Fondateur de Solo Brands, maintenant riche, reflète
Publié: 2022-02-11Steve Jobs était souvent appelé le grand bricoleur. Il n'a pas inventé l'interface graphique de l'ordinateur ni le téléphone portable. Il a amélioré celles existantes. Et il en va de même pour Spencer Jan. Il n'était pas le premier à produire un foyer portatif, mais le Solo Stove, sa version, a bouleversé toute une industrie.

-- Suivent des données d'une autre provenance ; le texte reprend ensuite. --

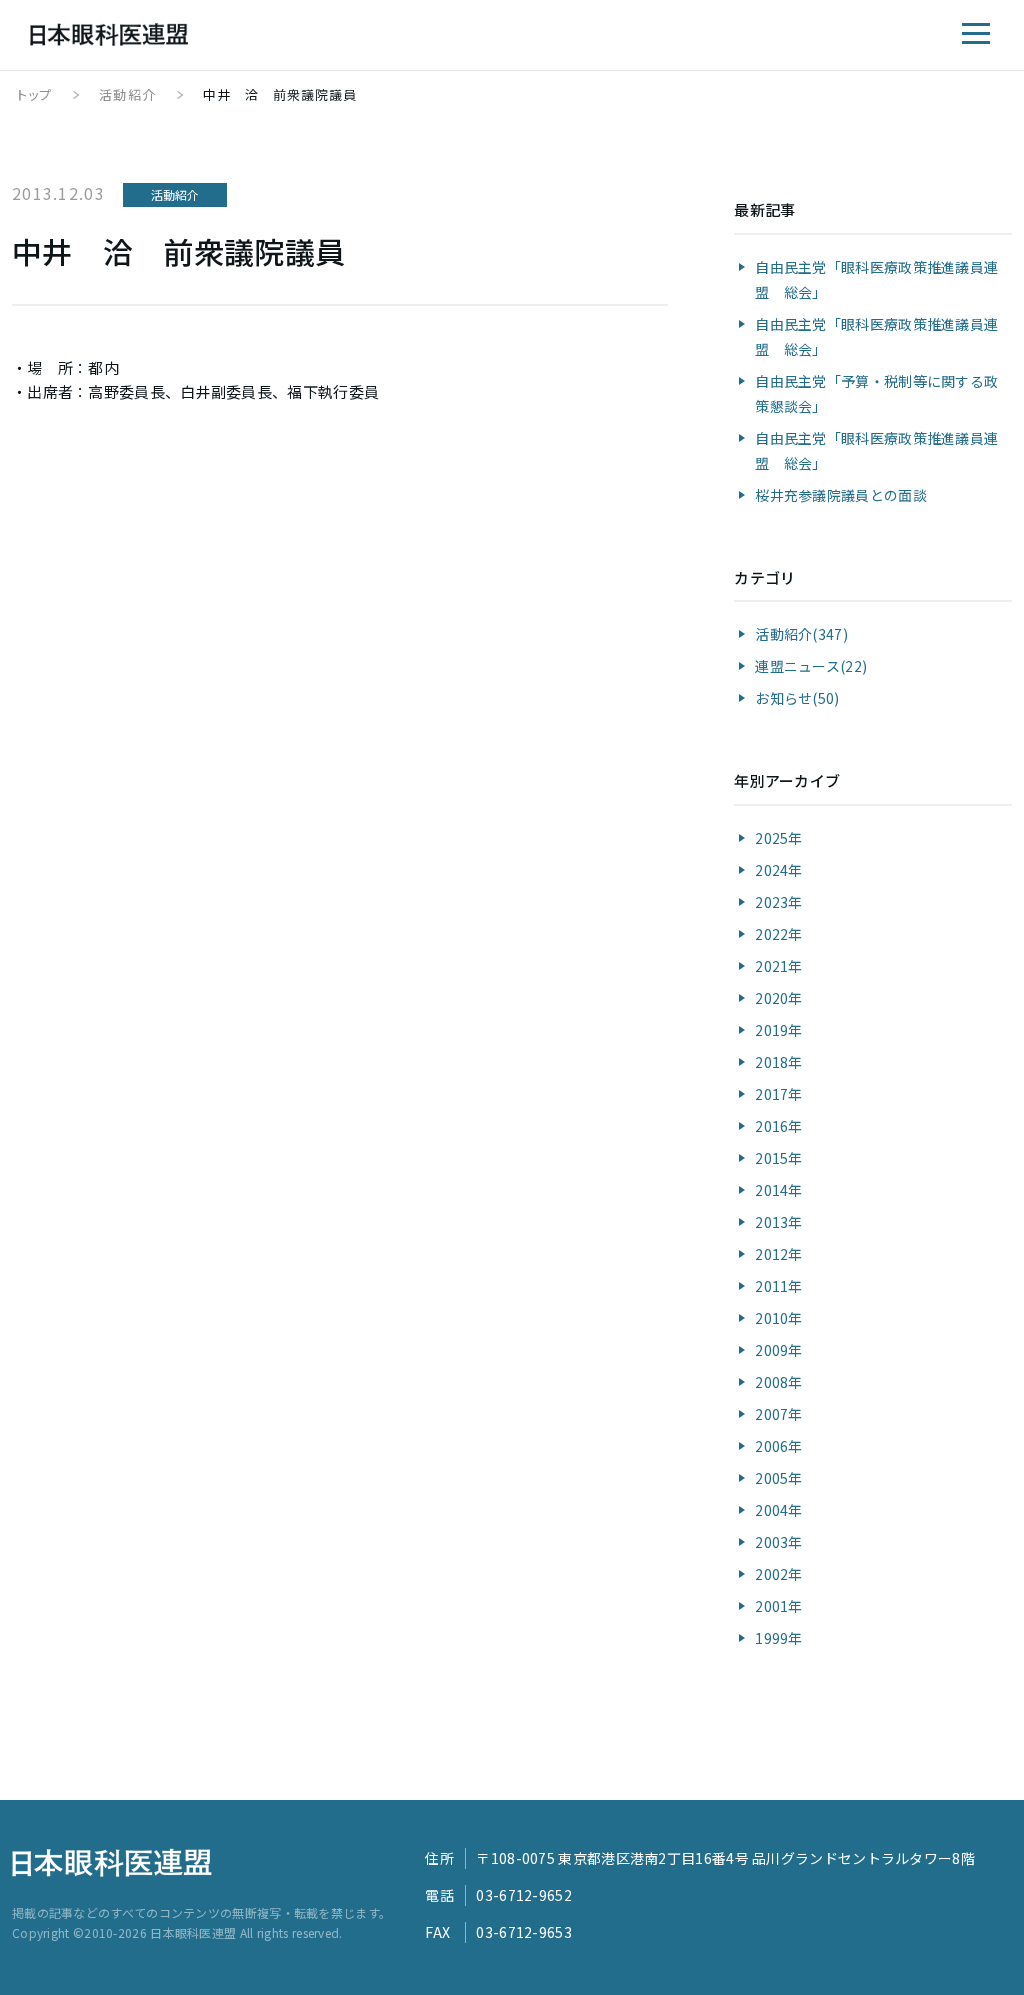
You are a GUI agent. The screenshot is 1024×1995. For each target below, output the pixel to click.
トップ (34, 94)
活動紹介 (127, 94)
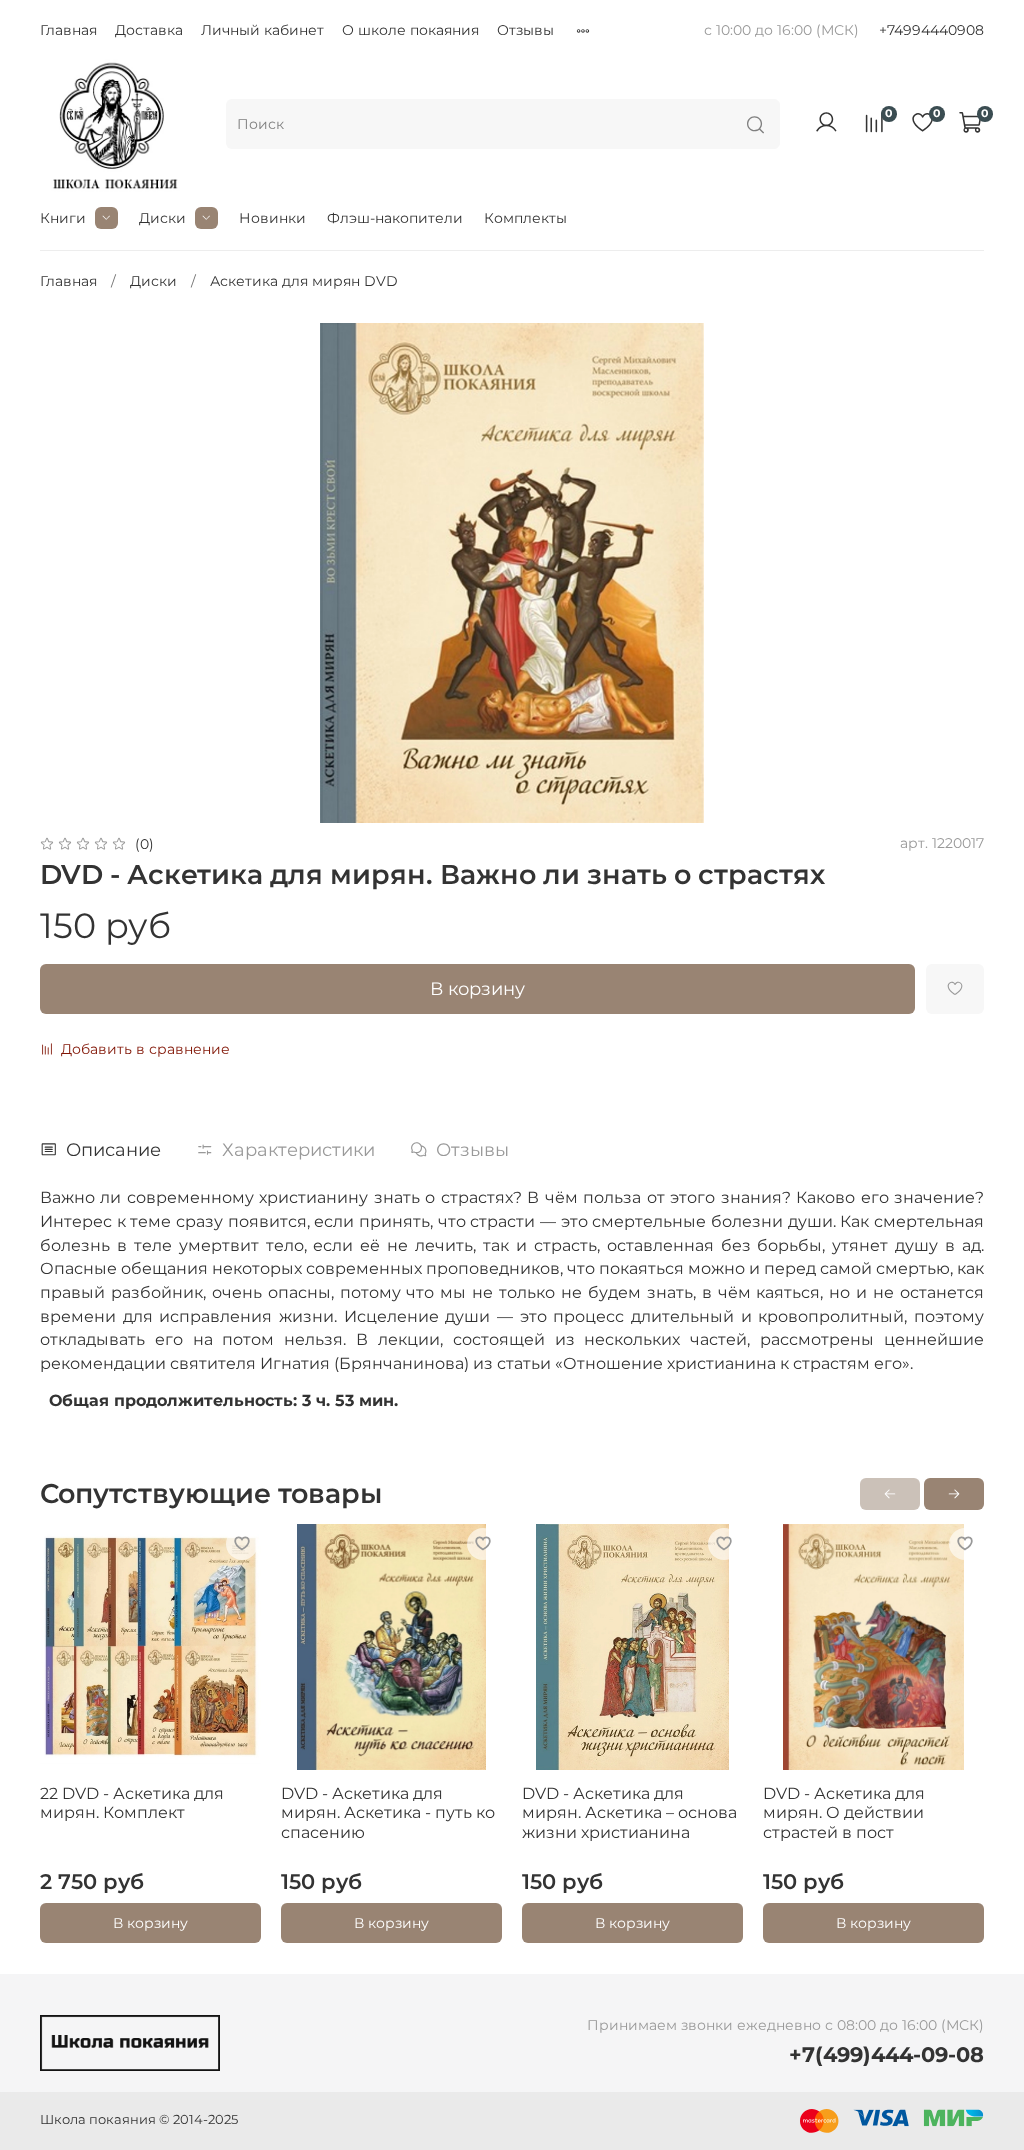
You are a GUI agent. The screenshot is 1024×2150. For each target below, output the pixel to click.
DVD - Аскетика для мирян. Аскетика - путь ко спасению (388, 1813)
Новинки (272, 218)
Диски (162, 218)
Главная (68, 30)
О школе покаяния (410, 30)
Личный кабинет (262, 30)
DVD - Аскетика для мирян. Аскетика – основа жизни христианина (629, 1813)
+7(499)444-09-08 (886, 2054)
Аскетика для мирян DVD (304, 281)
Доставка (149, 30)
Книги (63, 218)
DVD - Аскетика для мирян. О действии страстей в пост (844, 1813)
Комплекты (525, 218)
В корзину (150, 1923)
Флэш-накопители (395, 218)
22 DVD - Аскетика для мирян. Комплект (132, 1803)
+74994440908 (931, 30)
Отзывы (525, 30)
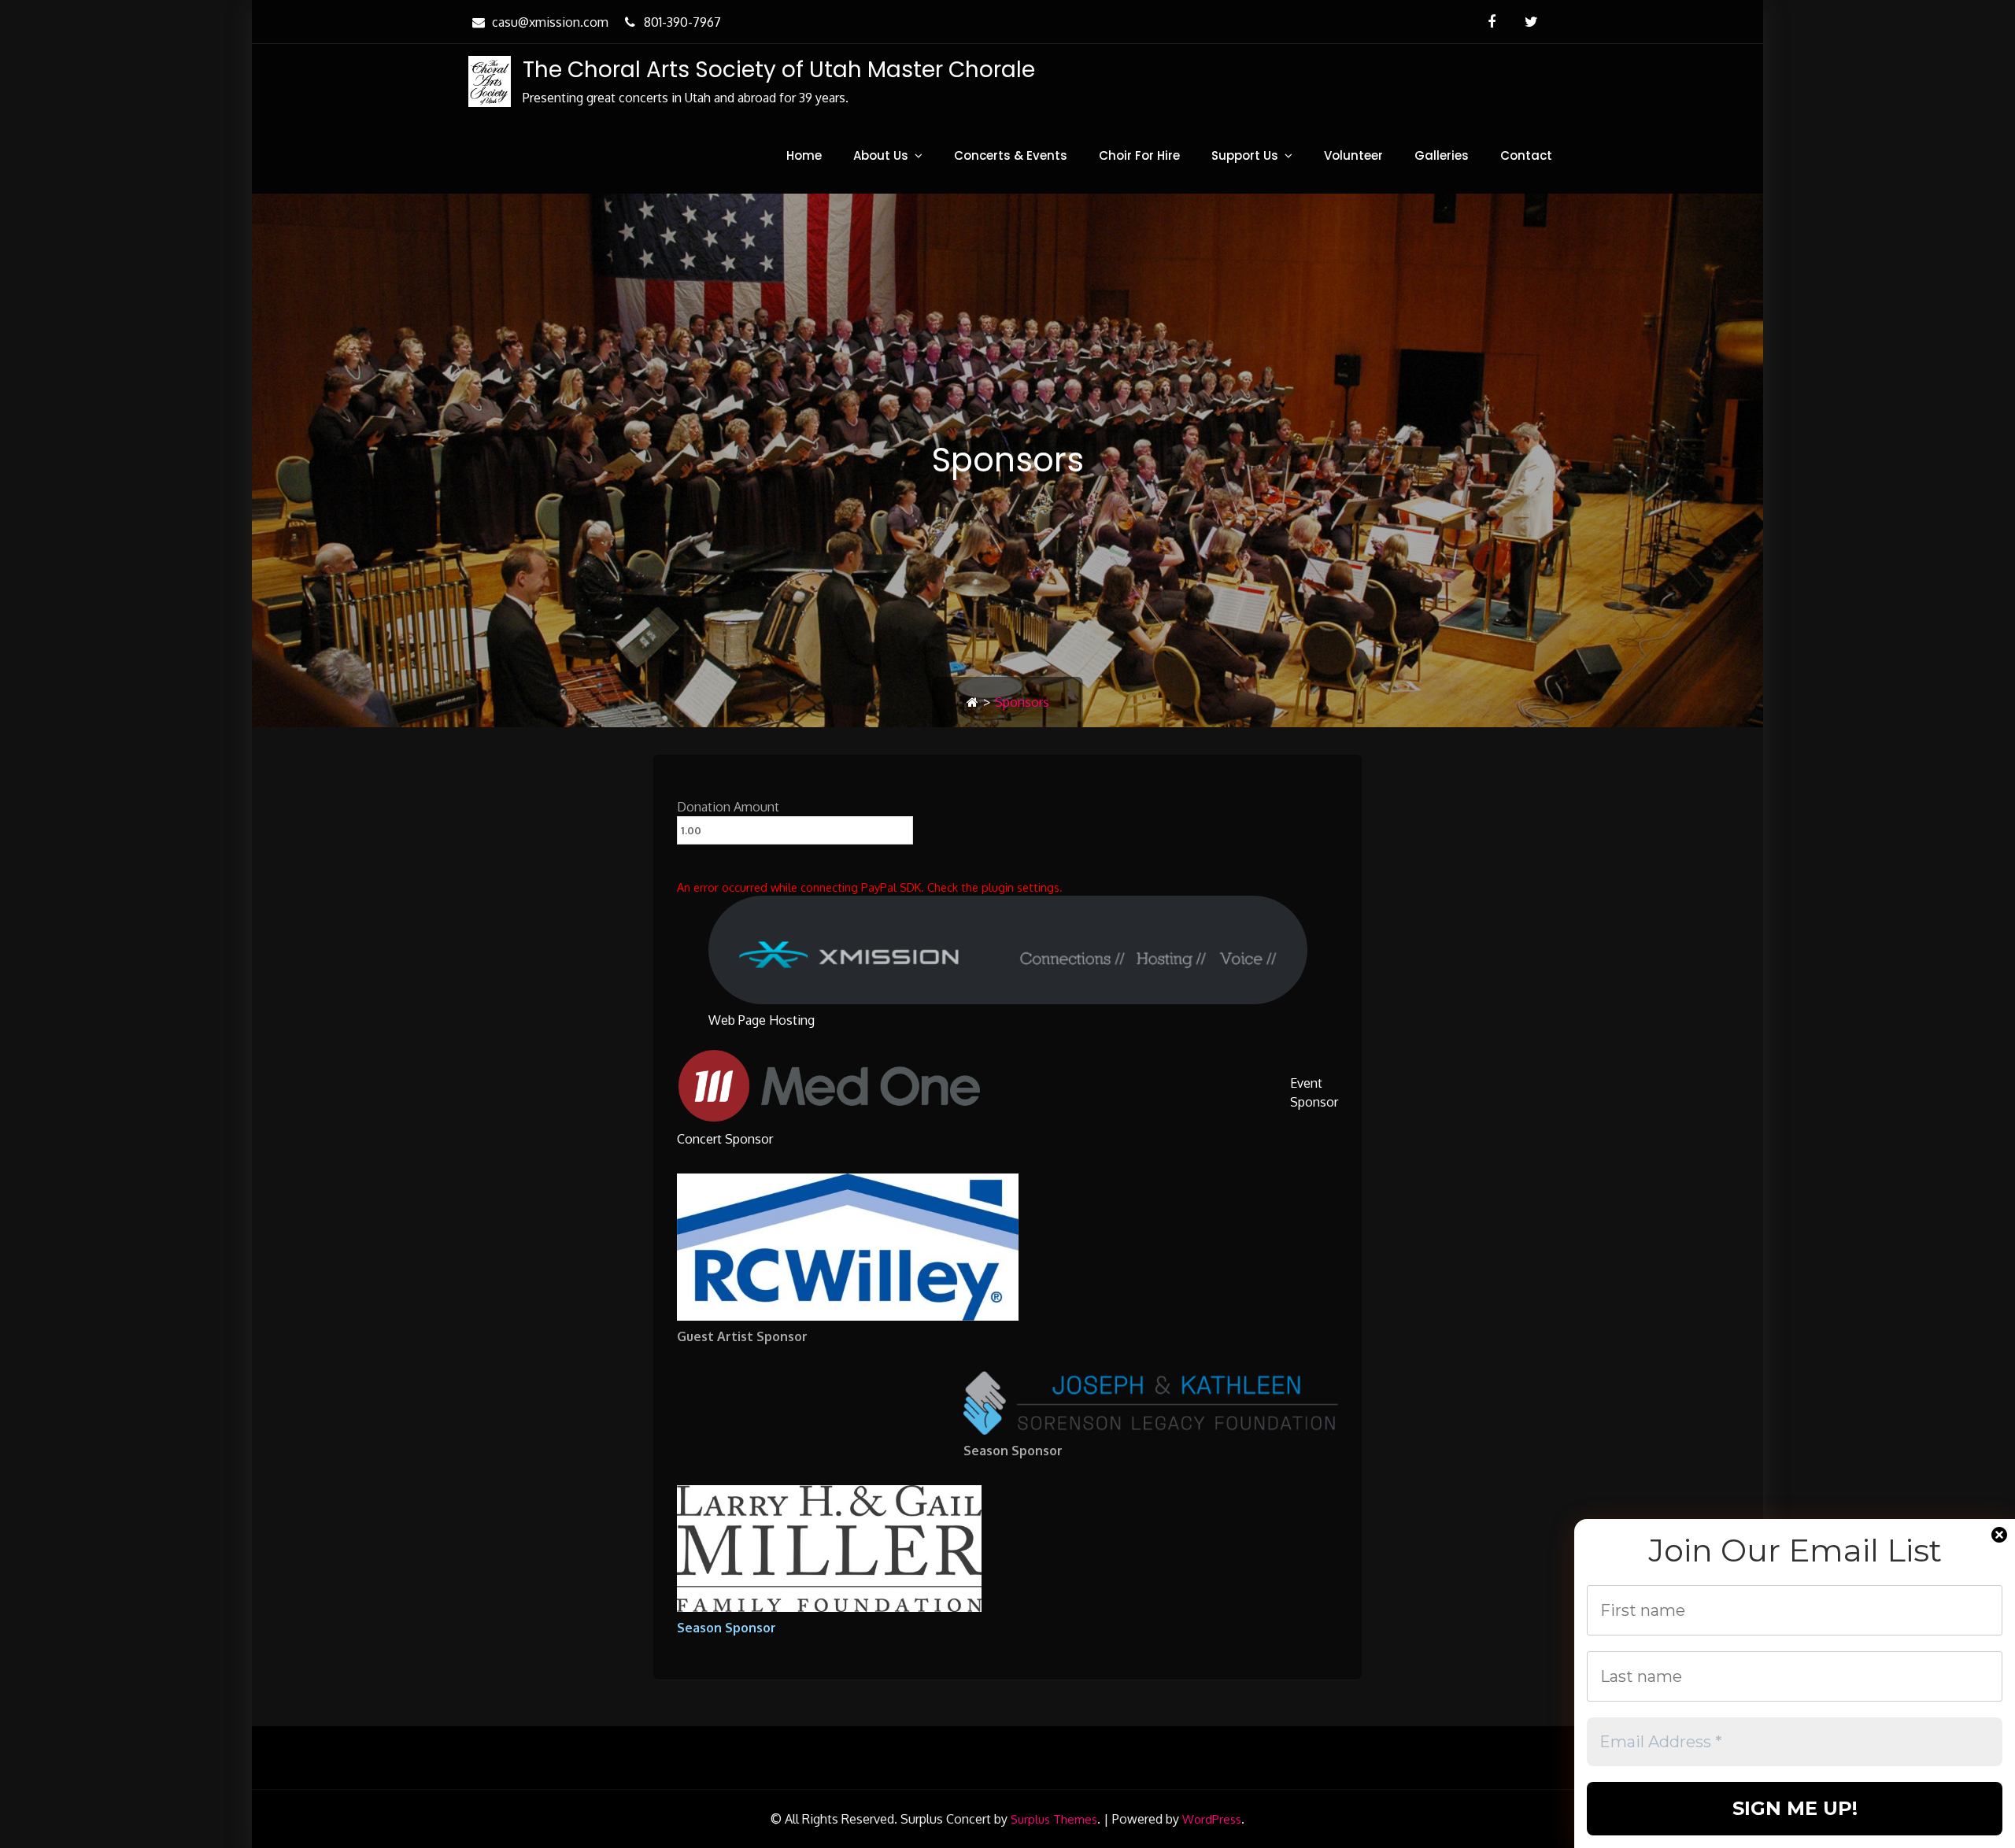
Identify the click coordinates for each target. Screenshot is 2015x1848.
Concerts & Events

Il m'a dit : « Beaucoup d'entrepreneurs cherchent à résoudre un problème, à fabriquer une meilleure souricière, à améliorer quelque chose. Les meilleurs produits sont souvent des itérations de versions antérieures. Nous nous sommes lancés avec un seul poêle. Nous n'avions pas de grande vision pour nous développer.
Ce poêle est maintenant Solo Brands, Inc., une société publique (NYSE : DTC) issue de l'acquisition de l'entreprise de Jan.
Lui et moi avons récemment discuté du lancement de Solo Stove, de la décision de vendre une partie de l'entreprise à des investisseurs privés et des émotions ressenties en regardant les autres la faire fonctionner. L'intégralité de notre conversation audio est intégrée ci-dessous. La transcription est éditée pour plus de longueur et de clarté.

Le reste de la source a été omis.